The guide to bge-base-en-v1.5

All models
BAAI / bge-base-en-v1.5

BAAI / bge-base-en-v1.5

AI Model Milvus Integrated

Task: Embedding

Modality: Text

Similarity Metric: Any (Normalized)

License: Apache 2.0

Dimensions: 768

Max Input Tokens: 512

Price: Free

Introduction to bge-base-en-v1.5

bge-base-en-v1.5 is a BAAI general embedding (BGE) model that transforms any given English text into a compact vector.

Compare bge-base-en-v1.5 with other popular BGE models:

Model	Dimensions	Max Tokens	MTEB avg
bge-large-en-v1.5	1024	512	64.23
bge-large-en	1024	512	63.98
bge-base-en-v1.5	768	512	63.55
bge-base-en	768	512	63.36
bge-small-en-v1.5	384	512	62.17
bge-small-en	384	512	62.11

How to create embeddings with bge-base-en-v1.5

There are two primary ways to create vector embeddings:

PyMilvus: the Python SDK for Milvus that seamlessly integrates the bge-base-en-v1.5.
FlagEmbedding: the official Python SDK offered by BAAI.

These methods allow developers to easily incorporate advanced text embedding capabilities into their applications.

Once the vector embeddings are generated, they can be stored in Zilliz Cloud (a fully managed vector database service powered by Milvus) and used for semantic similarity search.
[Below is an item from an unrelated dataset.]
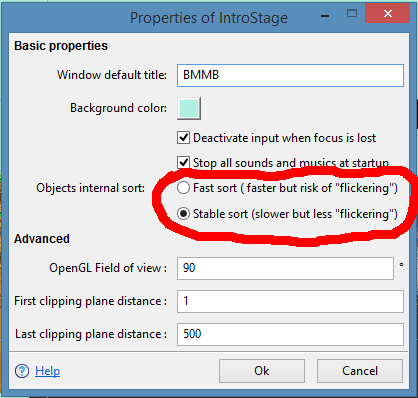Click the blue question mark help icon
The image size is (418, 398).
(x=22, y=371)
Here are four key steps:

Sign up for a Zilliz Cloud account for free.
Set up a serverless cluster and obtain the Public Endpoint and API Key.
Create a vector collection and insert your vector embeddings.
Run a semantic search on the stored embeddings.
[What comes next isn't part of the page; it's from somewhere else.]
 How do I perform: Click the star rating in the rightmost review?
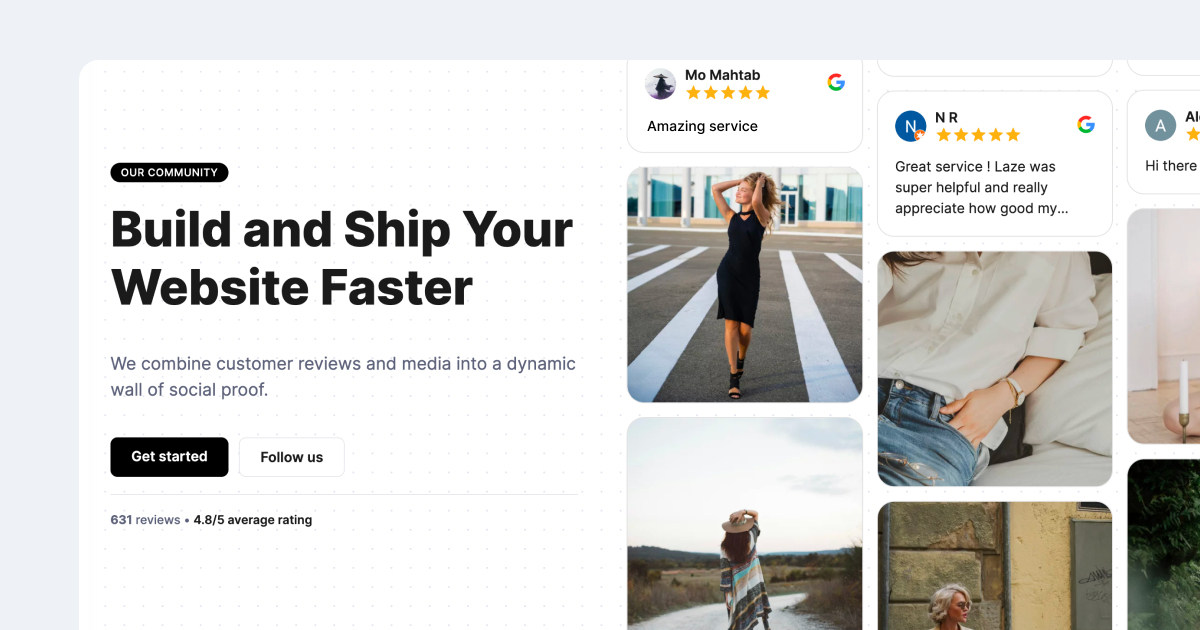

Generate vector embeddings via PyMilvus and insert them into Zilliz Cloud for semantic search

from pymilvus import model, MilvusClient

ef = model.dense.SentenceTransformerEmbeddingFunction(
   model_name="BAAI/bge-base-en-v1.5",
   device="cpu",
   query_instruction="Represent this sentence for searching relevant passages:"
   )

# Generate embeddings for documents
docs = [
   "Artificial intelligence was founded as an academic discipline in 1956.",
   "Alan Turing was the first person to conduct substantial research in AI.",
   "Born in Maida Vale, London, Turing was raised in southern England."
]

docs_embeddings = ef.encode_documents(docs)

# Generate embeddings for queries
queries = ["When was artificial intelligence founded",
          "Where was Alan Turing born?"]

query_embeddings = ef.encode_queries(queries)

# Connect to Zilliz Cloud with Public Endpoint and API Key
client = MilvusClient(
    uri=ZILLIZ_PUBLIC_ENDPOINT,
    token=ZILLIZ_API_KEY)

COLLECTION = "documents"
if client.has_collection(collection_name=COLLECTION):
    client.drop_collection(collection_name=COLLECTION)
client.create_collection(
    collection_name=COLLECTION,
    dimension=ef.dim,
    auto_id=True)

for doc, embedding in zip(docs, docs_embeddings):
    client.insert(COLLECTION, {"text": doc, "vector": embedding})
    
results = client.search(
    collection_name=COLLECTION,
    data=query_embeddings,
    consistency_level="Strong", 
    output_fields=["text"])

For more information, refer to our PyMilvus Embedding Model documentation.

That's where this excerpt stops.